I was reading The Daily Beast earlier today. In it there is an article called “Summer of Hate: 25 signs trouble is brewing.”  It’s just what the title implies: it lists 25 events in the American world since June of this year that seem to point toward a (probably) immanent explosion of violence like, perhaps, the one we saw in 1968 (which the article briefly mentions). It’s a nice title, since it gets its power from mocking the 1967 Summer of Love.

I remember 1968.  I was 12 and had moved from the northeast of the US to Houston, Texas. When Martin Luther King was shot, I had been in town less than a year. I didn’t know how to comport myself in the place. I didn’t know it wasn’t OK to let my dark-skinned neighbor child (a Mexican foster kid staying with a white foster mommy) into my house, and that based on that transgression, my neighbors’ parents wouldn’t let them play with me.  I didn’t know that my voice (with its faint British accent) would arouse such suspicion.  I didn’t know that it was OK for the white teachers in my school to reduce the Mexican-American Spanish teacher to tears by refusing to allow her to sit in the teachers’ lounge.  I was pretty stupid really and because of that I was kicked out of the sixth grade. (It was my first, but not last, expulsion.) I probably deserved it; I was terminally insolent.  I have to admit, to them, I was probably a really nasty little brat.

I wasn’t particularly well informed as a child, especially not politically.  What I remember really are the sensations, the fear, the tension: the mouths, spittle flecked, purse lipped, and the eye glare.  When we first moved to town we stayed in a hotel right near a hospital, which happened to be only a short distance from an all-black neighborhood. Not that I knew that at the time, but it explained why I so quickly took to hiding and listening in secret dark spots.  The tension between the people who populated the hospital staff, the internationally travelled surgeons and research personnel, the whites in the area, and the near-by black residents who still had the occasional essentially unpaved street, shacks with no air conditioning and a plague of silverfish, roaches and rats, was enormous. They were all right there next to one of the most advanced hospitals in the world and they didn’t get along very well.  I didn’t understand it, but I could feel it. I responded by developing my natural sneakiness.
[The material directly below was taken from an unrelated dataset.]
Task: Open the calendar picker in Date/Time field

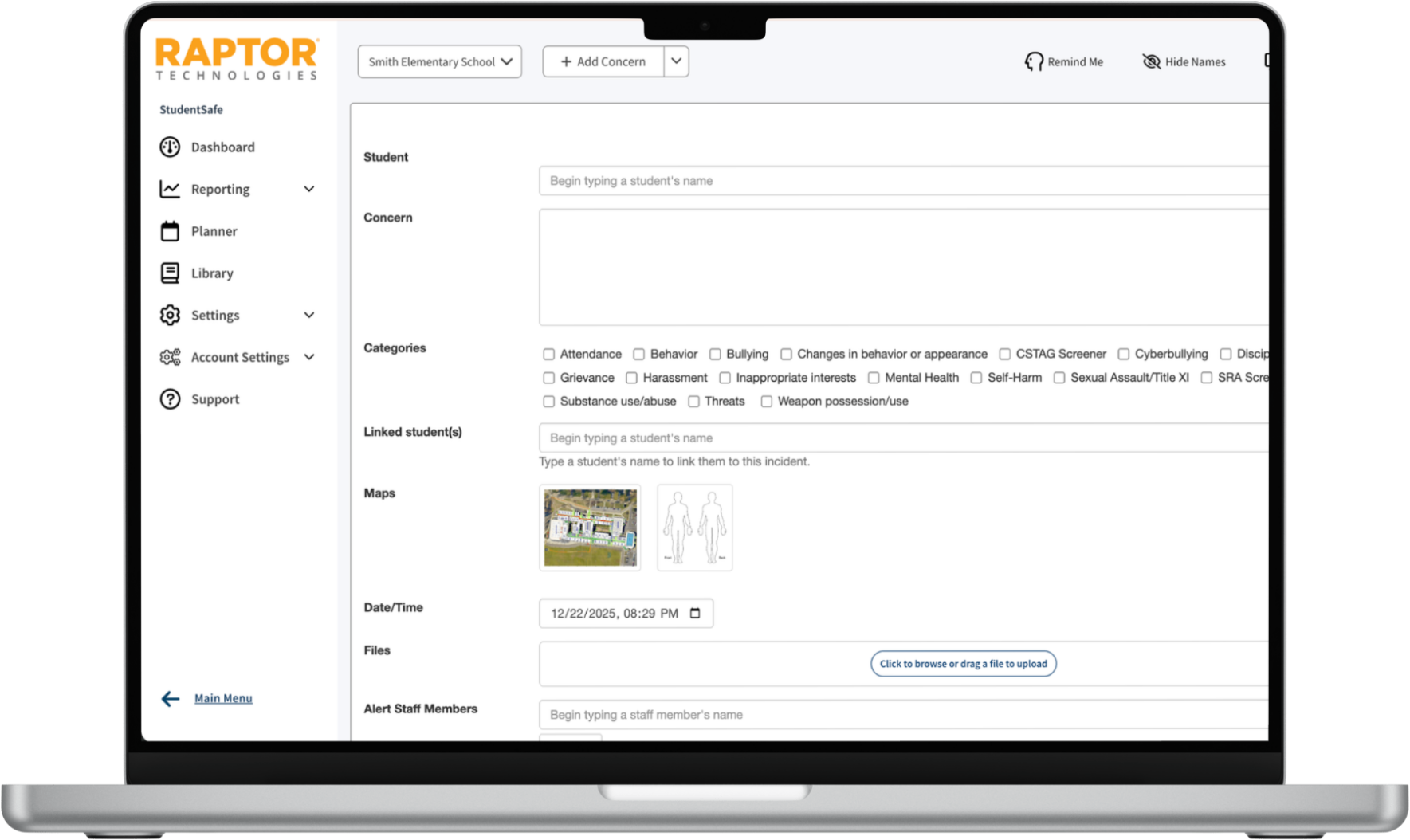Action: (x=695, y=613)
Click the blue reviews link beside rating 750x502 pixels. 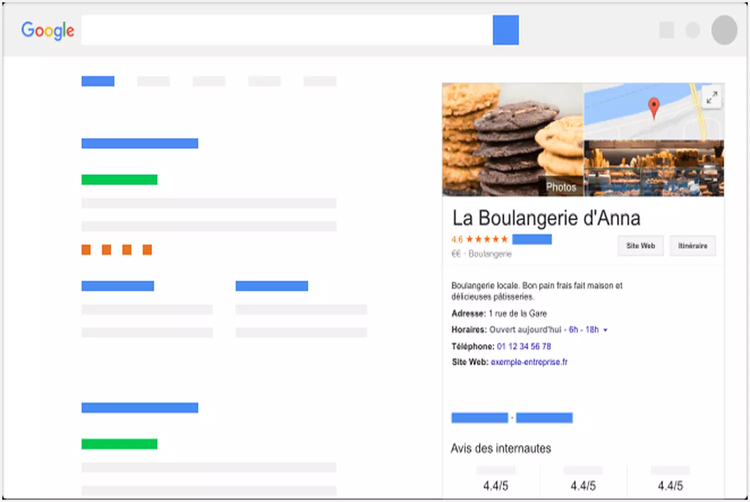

That was the year I heard about the concerned fathers of Houston who turned over the school bus with a bunch of black children in it.  I remember hearing about it, but it was on the sly. My parents spoke about it in hushed tones, huddled together in the dining room. They didn’t know I was there, hidden as I was behind the green baize screen separating the area from the living room. I got a lot of my knowledge of the world that way.  I told you…I was a nasty, sneaky little kid.

That year was bad. Some very good people were killed because of the hate and fear and there were some very prominent people who turned out to be angry lunatics. I mean Robert Kennedy was assassinated five years after his brother. Then there was a police riot at the Democratic National Convention: imagine various domestic “armies,” civilian, police, and the para-military National Guard, fighting it out in the streets. Mr Avalon could be right – that we are headed for another eruption. ”True believers“ whether religious or political, like the cyclic Great Awakenings or regular resurgence of homegrown terrorists like the right-wing nut-job Timothy McVeigh or the guy who shot George Tiller, seem to be endemic to the American world, resulting in and from regular bouts of hysterical social blindness. Still, once ’68 was over, civil rights did keep coming, the Vietnam War did end, and us liberal types did not bring on, as it turns out, the Apocalypse.

The ’67 Summer of Love turned into the ’68 Summer of Hate–so what happened in ’69? Oh yeah…the Stonewall Riots and we walked on the moon. I may not have much faith in the existence of group rationality, but I do have faith in history.  Based on it, I suspect we will survive our current crop of enraged loons, and next year there might be some interesting things to come.